SOURCE: Feel Good for Life

July 09, 2008 03:04 ET

Anti-Aging Supplements May Have Same Benefits as Caloric Restriction Diet Reports on Resveratrol -- We May Be Able to Improve Our Health Without Starving Ourselves

PASADENA, CA--(Marketwire - July 9, 2008) - It has long been known that a calorie restricted diet can help prevent the conditions frequently associated with aging. However, many doctors and scientists are reluctant to recommend a caloric intake as low as is required as this may also lead to inadequate nutrition which, in turn, can cause other problems.

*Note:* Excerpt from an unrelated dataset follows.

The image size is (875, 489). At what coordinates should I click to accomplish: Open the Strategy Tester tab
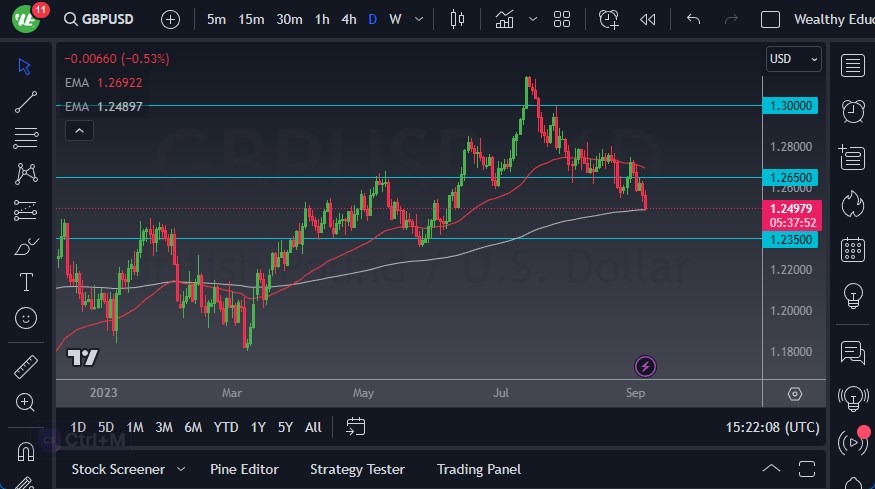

Recent research indicates that anti-aging supplements such as resveratrol may offer the same benefits, without the risks. offers additional information on resveratrol and other nutritional supplements.

A recent study, the findings of which were reported online in Cell Metabolism, found that obese and normal weight middle-aged mice given resveratrol experienced reduced cholesterol, less inflammation in the heart, better-functioning aorta, better bone density, reduced formation of cataracts, and enhanced balance and motor coordination.

Although other anti-aging supplements have had similar effects, this one has gained particular interest due to being identified as the health-giving substance in red wine that may be responsible for the low incidence of coronary heart disease in southern France despite a diet high in saturated fats. In the U.S., heart disease is the number one killer and low saturated fat intake is one of the major recommendations made by doctors.

Exactly how resveratrol works is still in question. However, it was also recently reported as effective against nerve cell dysfunction and cell death. This indicates it may help in the fight against Huntington's disease and Alzheimer's, in addition to its many other health benefits.

Additional studies also found that resveratrol reduced the size and number of tumors in the esophegus and prevented or reduced the development of intestinal and colon tumors in rats given carcinogens.

The pharmacuetical industry, which has shown increasing interest in anti-aging supplements and similar products, is also investing in resveratrol. GlaxoSmithKline recently acquired Sirtris Pharmaceuticals for $720 million. Sirtris, whose drug candidates focus on those that mimic the health benefits of caloric restriction without requiring a change in eating habits, is on the leading edge of resveratrol research.